Translated by Ollie Richardson & Angelina Siard
A few weeks ago, when “Eurovision” thundered in Kiev, the attention of many Poles was drawn not to the performance of their compatriot, but to the behavior of the host from Lithuania.
During communication with Lithuania the woman transferring the results from Poland greeted the Ukrainian audience with the exclamation “Glory to Ukraine!”. In reply the hosts amicably exclaimed “Glory to Heroes!”, and the audience in Kiev burst into applause.
This incident was reported by the Polish media, which reminded readers that this chant is a greeting of Ukrainian nationalists that came to them in the years of World War II, and was used by them together with the characteristic Roman salute.

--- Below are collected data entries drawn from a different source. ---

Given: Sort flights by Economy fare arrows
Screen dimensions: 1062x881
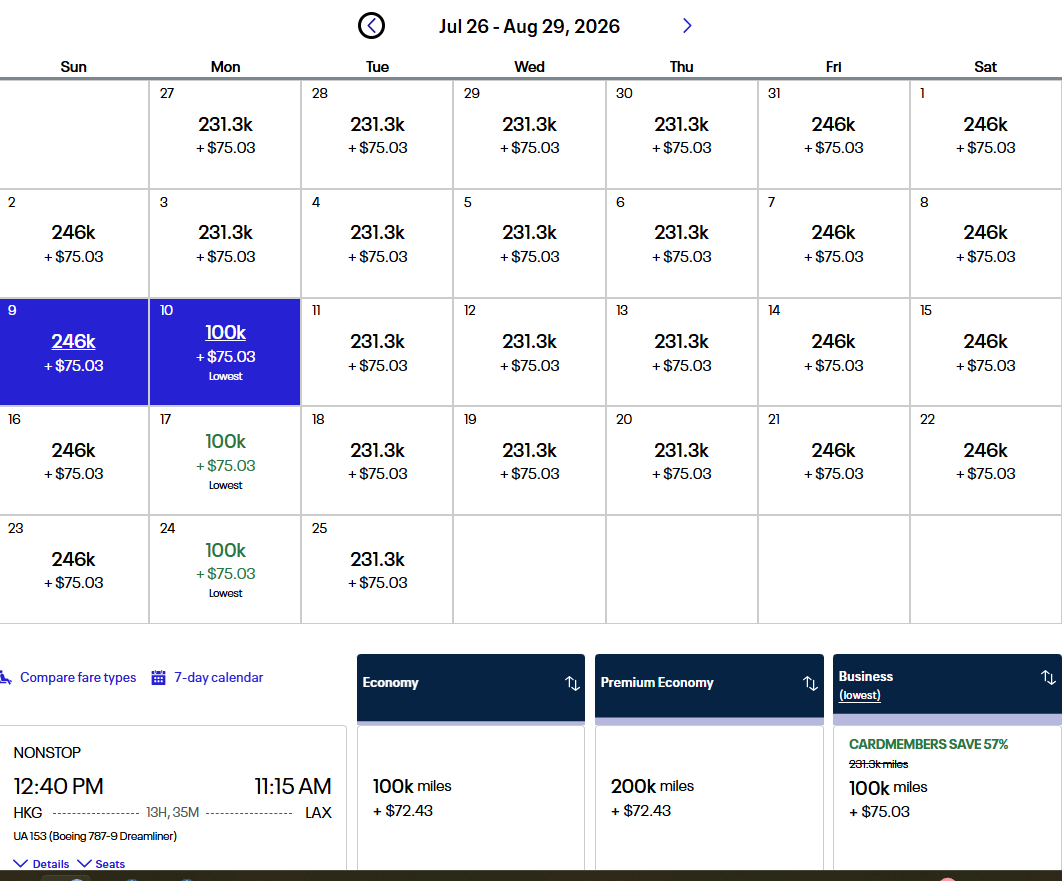Looking at the screenshot, I should pyautogui.click(x=572, y=683).
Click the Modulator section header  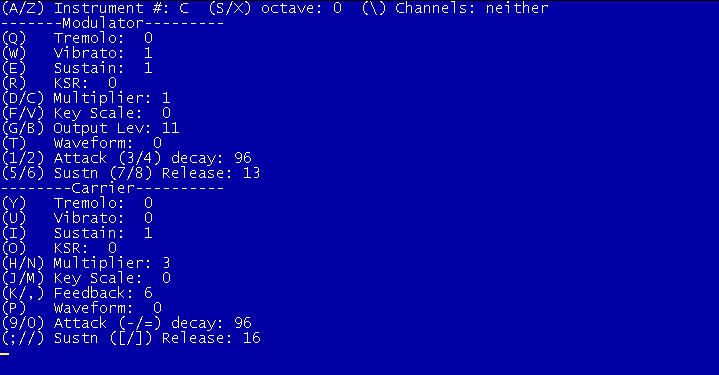click(112, 23)
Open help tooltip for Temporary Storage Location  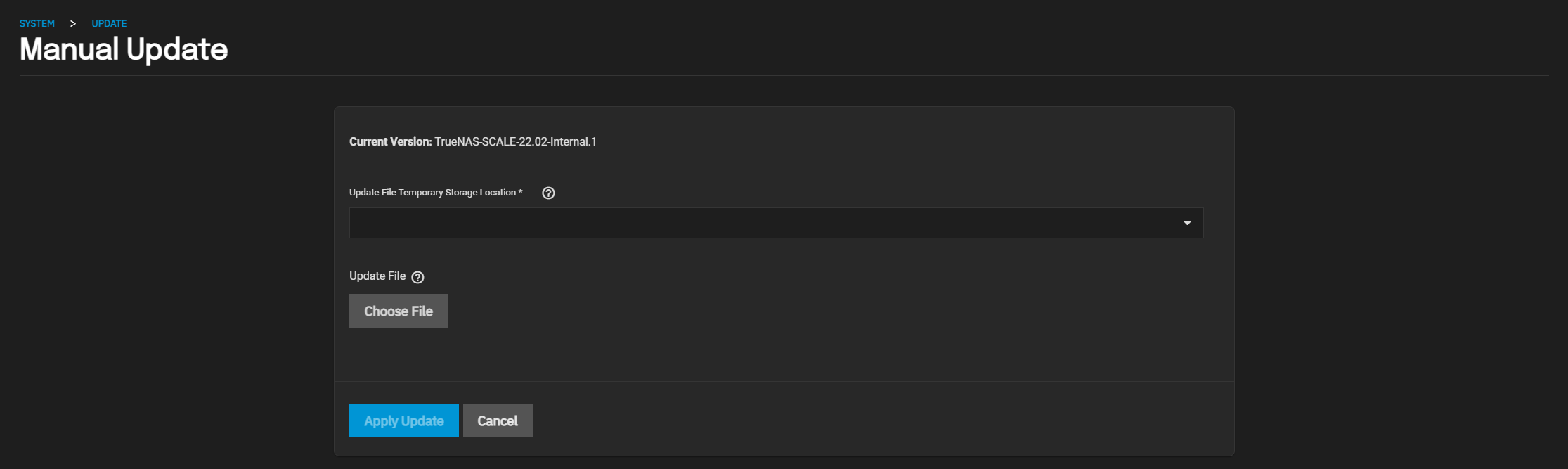[x=549, y=193]
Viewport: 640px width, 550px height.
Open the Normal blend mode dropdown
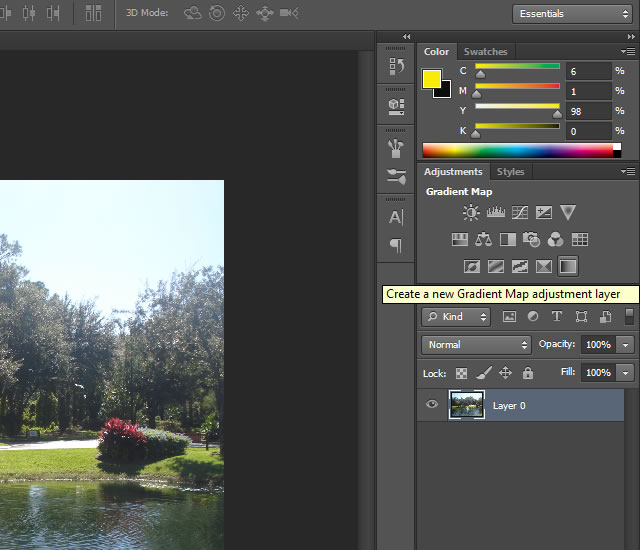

Later the event was discussed on “W tyle wizji” on the TVP Info TV channel by the host Marcin Wolski and Magdalena Ogorek – the former candidate for President of Poland from the Democratic Left Alliance. The host urged not to exaggerate the importance of this event and began to insist that there was nothing bad in the greeting.
“For many people it is connected with the tradition of UPA, a Banderist tradition. After war in Ukraine, after events on Maidan, after events in Donbass, it is a normal greeting that will acquire already a new tradition. In a situation when it doesn’t fit in a certain context, doesn’t apply to certain persons, and isn’t connected to the corresponding sign, I wouldn’t look for such far-reaching associations,” said Wolski.
However his position wasn’t understood by Magdalena Ogorek. She stated that its associations are unambiguous: “this is a greeting of OUN members, this is a greeting of UPA”. Ogurek said that she boils from indignation, seeing Bandera Street in Lvov or hearing the greeting “Glory to Ukraine – Glory to Heroes!”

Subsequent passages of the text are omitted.